Житков тоже повеселел:
– Не беда… Перемелется – мука будет…
– А кто из наших взят? Аргиропуло взят? Новиков, Покровский…
Житков весело, будто не слышал вопроса, сказал:
– Никогда не называйте имен, Петр Григорьевич.
Заичневский осекся и вспыхнул. Он – проболтался.
Он вдруг, в один миг, сообразил, что все его конспирации были просто забавами, что в истинную осторожность не играют.
– Неужели вы донесете? – резко спросил он. Житков улыбался:
– Вы честны, а потому доверчивы… Но служба есть служба… Да вы не отчаивайтесь… Многие ваши взяты, может быть, и эти (нарочно не повторил имен)… Так что ничего нового служба моя не добавит… Революционеры и жандармы – они, насколько я понимаю, как бы впряжены в одну телегу-с… Игра есть такая детская… Казаки-разбойники… Знаете?

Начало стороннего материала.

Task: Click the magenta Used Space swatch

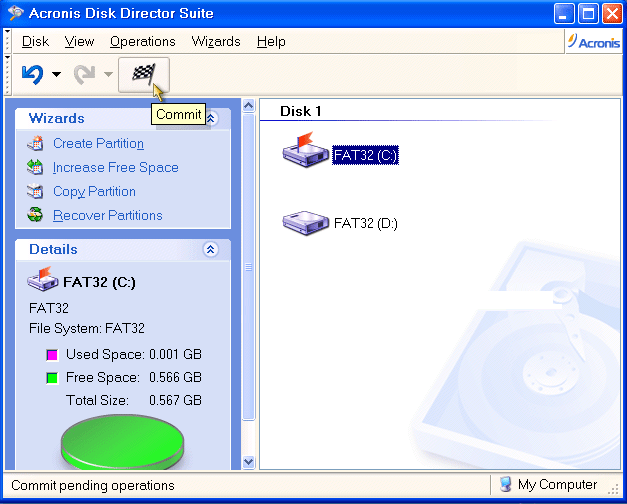Action: point(52,355)
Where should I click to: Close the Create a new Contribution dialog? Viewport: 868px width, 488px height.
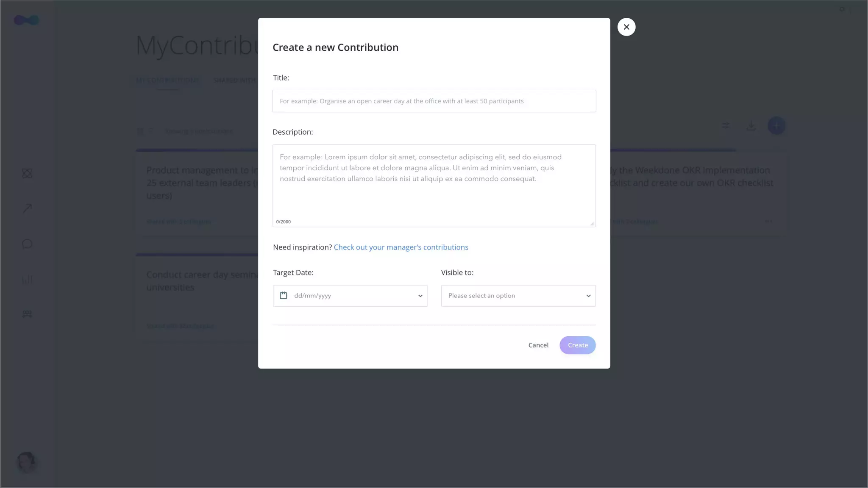click(626, 27)
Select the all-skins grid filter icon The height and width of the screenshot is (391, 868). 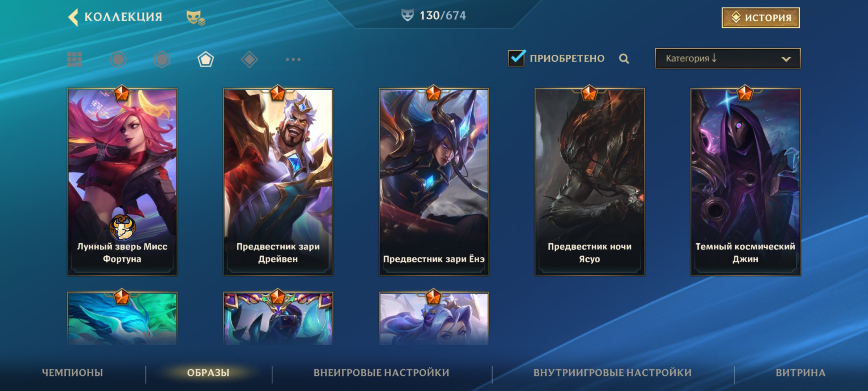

В этот миг кончилось детство Петра Заичневского. Оно кончилось не в родительском доме за чтением философов, не в гимназии над запрещенными листками, не в университете за тайными книгами. Оно кончилось не в отчаянных спорах о народной доле и не в печатнях, не в ярких речах, не в смелом вызове окружающей действительности, нет. Оно кончилось здесь, в полицейском тарантасе. Потому что детство исчезает лишь тогда, когда реальная ответственность реально хлестнет поперек честной, открытой, ни в чем не сомневающейся души.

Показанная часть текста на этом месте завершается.